Beginning about 1954, French demolition companies returned to Péronne and began demolishing the structures and removing the wreckage of the World War II air base. French Army Explosive demolition teams were brought in to safely remove unexploded ordnance remaining from the war and the site was prepared for construction. A modern all-weather concrete NATO jet runway was laid down aligned 09/27 (east-west), with taxiways and dispersal areas for three fighter squadrons. The dispersals were designed in a circular marguerite system of hardstands which could be revetted later with earth for added aircraft protection. Typically, the marguerite consisted of 15 to 18 hardstands, with each hardstand capable of parking one or two aircraft, allowing the planes to be spaced approximately 150 ft apart. Each squadron was assigned to a separate hangar/hardstand complex.

Other than the occasional touch-and-go landing of NATO (USAF) aircraft, Péronne Air Base was never used. With the French withdrawal from the integrated military component of NATO in 1967, the base was abandoned.

===Return to civil use===
With the abandonment of the facility by NATO, the airfield was acquired by the local government and redeveloped into a commercial airport.

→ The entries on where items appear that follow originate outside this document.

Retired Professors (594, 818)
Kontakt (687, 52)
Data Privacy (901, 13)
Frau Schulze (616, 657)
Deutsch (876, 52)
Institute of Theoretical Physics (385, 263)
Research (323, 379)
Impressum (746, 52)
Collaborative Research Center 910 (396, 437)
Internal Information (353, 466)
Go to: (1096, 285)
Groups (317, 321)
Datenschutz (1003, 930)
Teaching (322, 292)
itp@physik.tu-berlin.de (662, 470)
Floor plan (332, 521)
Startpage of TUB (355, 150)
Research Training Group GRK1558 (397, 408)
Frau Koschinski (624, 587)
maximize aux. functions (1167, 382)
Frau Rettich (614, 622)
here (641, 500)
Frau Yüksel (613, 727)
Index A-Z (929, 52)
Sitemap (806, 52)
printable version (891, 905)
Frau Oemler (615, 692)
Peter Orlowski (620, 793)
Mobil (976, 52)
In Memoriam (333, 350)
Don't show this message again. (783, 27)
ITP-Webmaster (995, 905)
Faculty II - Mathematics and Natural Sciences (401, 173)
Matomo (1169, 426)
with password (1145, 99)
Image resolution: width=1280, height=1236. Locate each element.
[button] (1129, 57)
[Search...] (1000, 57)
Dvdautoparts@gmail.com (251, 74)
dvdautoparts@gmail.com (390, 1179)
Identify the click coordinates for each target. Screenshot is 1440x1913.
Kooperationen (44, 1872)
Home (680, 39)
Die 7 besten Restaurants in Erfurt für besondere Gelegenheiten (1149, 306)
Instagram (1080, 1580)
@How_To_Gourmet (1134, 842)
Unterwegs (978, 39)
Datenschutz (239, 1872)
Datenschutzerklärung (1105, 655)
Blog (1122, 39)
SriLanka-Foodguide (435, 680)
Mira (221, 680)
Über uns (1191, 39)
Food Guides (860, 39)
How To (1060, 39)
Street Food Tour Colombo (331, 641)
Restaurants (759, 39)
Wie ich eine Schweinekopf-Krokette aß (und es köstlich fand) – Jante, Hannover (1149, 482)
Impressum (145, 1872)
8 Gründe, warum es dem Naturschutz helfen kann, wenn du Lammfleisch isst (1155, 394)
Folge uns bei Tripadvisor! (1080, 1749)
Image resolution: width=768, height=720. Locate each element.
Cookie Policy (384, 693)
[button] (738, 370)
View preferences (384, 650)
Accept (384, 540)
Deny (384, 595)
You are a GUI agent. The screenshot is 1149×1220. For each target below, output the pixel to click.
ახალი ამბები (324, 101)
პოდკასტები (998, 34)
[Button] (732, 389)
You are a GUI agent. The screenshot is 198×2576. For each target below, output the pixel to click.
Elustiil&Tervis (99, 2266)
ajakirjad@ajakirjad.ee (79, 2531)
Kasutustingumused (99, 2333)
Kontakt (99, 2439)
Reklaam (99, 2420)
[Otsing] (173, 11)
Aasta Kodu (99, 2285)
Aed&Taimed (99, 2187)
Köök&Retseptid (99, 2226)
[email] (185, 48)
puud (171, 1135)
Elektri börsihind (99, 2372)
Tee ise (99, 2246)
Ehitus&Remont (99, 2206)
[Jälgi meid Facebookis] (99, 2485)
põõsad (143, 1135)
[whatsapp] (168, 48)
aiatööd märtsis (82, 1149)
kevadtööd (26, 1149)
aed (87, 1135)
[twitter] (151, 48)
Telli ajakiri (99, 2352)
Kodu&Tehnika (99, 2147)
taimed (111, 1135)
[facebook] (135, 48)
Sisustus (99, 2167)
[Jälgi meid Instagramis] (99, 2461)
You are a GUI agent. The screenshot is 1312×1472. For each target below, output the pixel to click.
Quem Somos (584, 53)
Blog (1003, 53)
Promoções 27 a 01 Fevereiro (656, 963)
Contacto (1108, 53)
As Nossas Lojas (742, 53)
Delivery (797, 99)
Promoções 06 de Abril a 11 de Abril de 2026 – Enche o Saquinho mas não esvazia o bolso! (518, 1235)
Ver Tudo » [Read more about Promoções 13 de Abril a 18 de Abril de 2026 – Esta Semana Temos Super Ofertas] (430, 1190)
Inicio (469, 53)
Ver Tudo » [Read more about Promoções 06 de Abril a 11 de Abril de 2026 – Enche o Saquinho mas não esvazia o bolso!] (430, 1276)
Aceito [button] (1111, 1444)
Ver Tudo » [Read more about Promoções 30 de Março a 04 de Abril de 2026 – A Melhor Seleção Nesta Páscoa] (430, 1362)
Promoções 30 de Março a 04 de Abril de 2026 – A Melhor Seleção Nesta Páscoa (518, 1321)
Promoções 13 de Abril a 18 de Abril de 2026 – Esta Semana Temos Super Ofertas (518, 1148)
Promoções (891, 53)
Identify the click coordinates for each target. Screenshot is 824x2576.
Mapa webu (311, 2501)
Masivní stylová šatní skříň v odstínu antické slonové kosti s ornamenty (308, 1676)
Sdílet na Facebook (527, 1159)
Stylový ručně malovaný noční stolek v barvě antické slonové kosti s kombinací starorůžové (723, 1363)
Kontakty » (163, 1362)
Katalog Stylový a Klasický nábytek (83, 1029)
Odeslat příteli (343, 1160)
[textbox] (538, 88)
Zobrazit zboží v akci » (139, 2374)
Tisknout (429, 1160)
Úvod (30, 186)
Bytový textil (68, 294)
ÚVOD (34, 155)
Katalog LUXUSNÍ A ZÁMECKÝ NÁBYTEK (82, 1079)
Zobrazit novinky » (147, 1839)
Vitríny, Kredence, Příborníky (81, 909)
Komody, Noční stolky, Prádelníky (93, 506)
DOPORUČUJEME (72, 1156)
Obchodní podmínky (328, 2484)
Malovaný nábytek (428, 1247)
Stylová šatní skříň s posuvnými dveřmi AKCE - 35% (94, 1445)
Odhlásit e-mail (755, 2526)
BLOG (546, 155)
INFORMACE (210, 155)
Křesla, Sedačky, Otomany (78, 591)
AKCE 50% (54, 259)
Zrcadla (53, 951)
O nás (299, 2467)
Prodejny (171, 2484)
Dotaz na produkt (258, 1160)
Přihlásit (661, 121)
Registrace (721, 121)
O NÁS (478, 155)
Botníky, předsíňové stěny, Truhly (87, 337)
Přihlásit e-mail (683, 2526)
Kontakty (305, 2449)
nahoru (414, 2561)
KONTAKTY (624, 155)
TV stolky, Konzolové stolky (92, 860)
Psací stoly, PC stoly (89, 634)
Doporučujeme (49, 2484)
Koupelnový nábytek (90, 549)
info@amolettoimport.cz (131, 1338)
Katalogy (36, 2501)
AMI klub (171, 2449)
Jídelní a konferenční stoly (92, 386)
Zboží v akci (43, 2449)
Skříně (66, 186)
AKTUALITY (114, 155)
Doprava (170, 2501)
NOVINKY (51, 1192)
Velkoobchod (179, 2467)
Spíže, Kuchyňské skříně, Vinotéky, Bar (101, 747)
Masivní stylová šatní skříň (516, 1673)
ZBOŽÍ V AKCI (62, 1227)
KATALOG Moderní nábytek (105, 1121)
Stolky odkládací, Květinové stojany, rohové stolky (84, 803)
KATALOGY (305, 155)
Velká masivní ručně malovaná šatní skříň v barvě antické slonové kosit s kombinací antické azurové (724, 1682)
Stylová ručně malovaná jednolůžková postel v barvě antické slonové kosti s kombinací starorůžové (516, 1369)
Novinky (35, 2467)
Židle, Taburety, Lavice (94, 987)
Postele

The marguerite dispersal hardstands were torn up and sold for hardcore aggregate, with a small part of the 22 end of the old wartime runway used for a parking ramp. A new terminal and small hangars for private aircraft were erected.

Today, the NATO runway and taxiway are used by the airport, however, the runway has been shortened, with about half its length as the active airport runway. The wartime 04/22 still exists in a very deteriorated condition, unused. It appears that much of the enclosing taxiway have been turned into agricultural roads.